The studies conducted by the team, mostly as multicentric trials (the most important being NTCC, New Technologies in Cervical Cancer screening, started in 2002), have assessed the geographical distribution of cervical, anal and oral type-specific HPV infections and related lesions; have demonstrated the higher efficacy of HPV testing in the prevention of cervical cancer (leading to the reccomendation by the Ministry of Health to implement HPV testing as primary test for cervical screening in all the Italian regions by 2018, and the team is one of the three centralized laboratories in Veneto); have defined the screening protocol (women’s age, screening interval, HPV assays to be used and laboratory quality control requirements, triage assays); have assessed the prevalence of HPV-driven HNSCC in North-East Italy and defined a diagnostic algorythm.
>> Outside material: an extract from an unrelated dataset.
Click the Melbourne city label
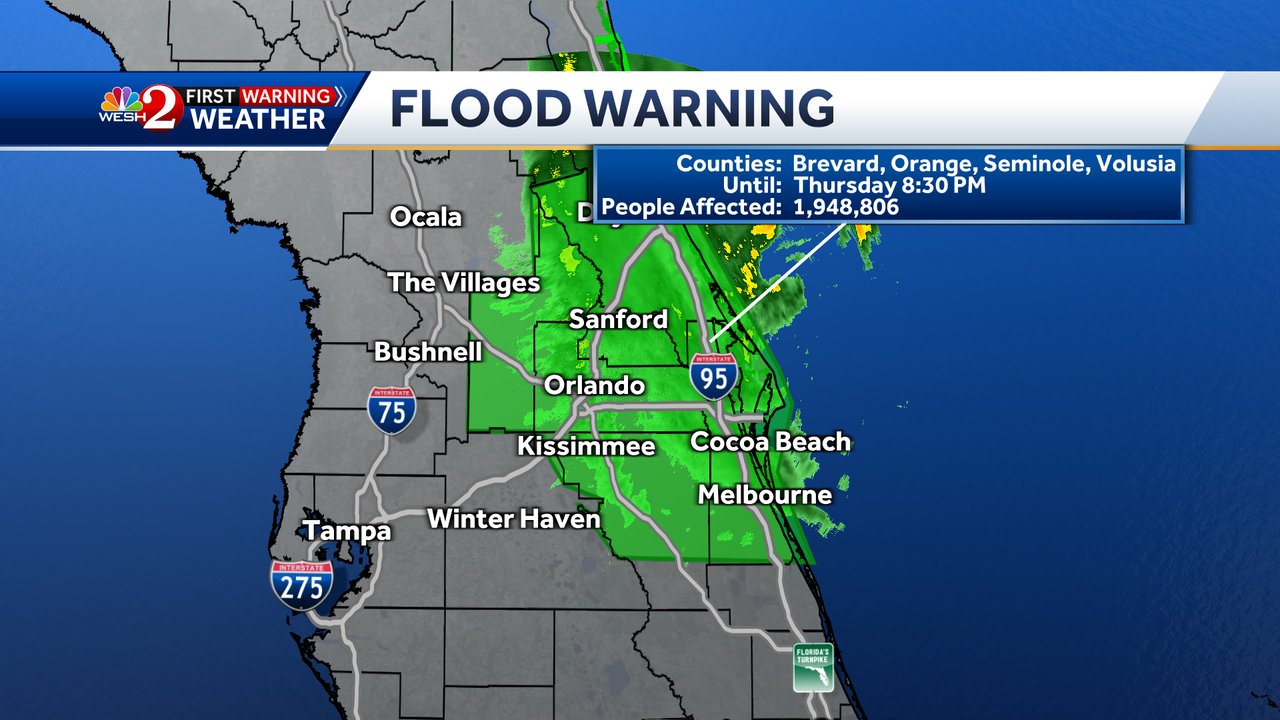This screenshot has width=1280, height=720. pyautogui.click(x=765, y=494)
These studies have also led the team to collaborate with external Italian (i.e., CPO, Torino; ISPO, Firenze) and international research groups (i.e., IARC, Lyon, France; DKFZ, Heidelberg, Germany).
Conclusions and perspectives
The ongoing studies are evaluating HPV genotyping, and methylation of cellular and viral genes as new biomarkers for cervical cancer prevention on NTCC stored samples (with long-term longitudinal assessment of their clinical utility); mRNA HPV testing in comparison to cytology and p16/ki67 expression as triage tools in a new randomized multicentric trial (NTCC2); the same biomarkers are being evaluated as prognostic parameters to conservatively manage CIN2 lesions in young women. HPV-driven OPSCCs have been increasing over time in the last two decades also in North-East Italy, and the prospective study is ongoing to evaluate possible predictive biomarkers.
- Del Mistro A, Adcock R, Carozzi F, Gillio-Tos A, De Marco A, Girlando S, Rizzolo R, Frayle H, Trevisan M, Sani C, Burroni E, Giorgi Rossi P, Cuzick J, Ronco G. HPV genotyping for the cross-sectional and longitudinal probability of developing CIN2+. Int J Cancer 2018;143:333-342. doi:10.1002/ijc.31326
- Boscolo-Rizzo P, Zorzi M, Del Mistro A, et al. The evolution of the epidemiological landscape of head and neck cancer in Italy: is there evidence for an increase in the incidence of potentially HPV-related carcinomas? PLoS ONE 2018;13(2):e192621.
- Del Mistro A, Giorgi Rossi P, Frayle H, Pasquale L, Campari C, Ronco G, Zorzi M. Five-year risk of CIN3 after short-term HPV-DNA negativity in cytology-negative women: a population-based cohort study. BJOG 2019;126:1365-1371.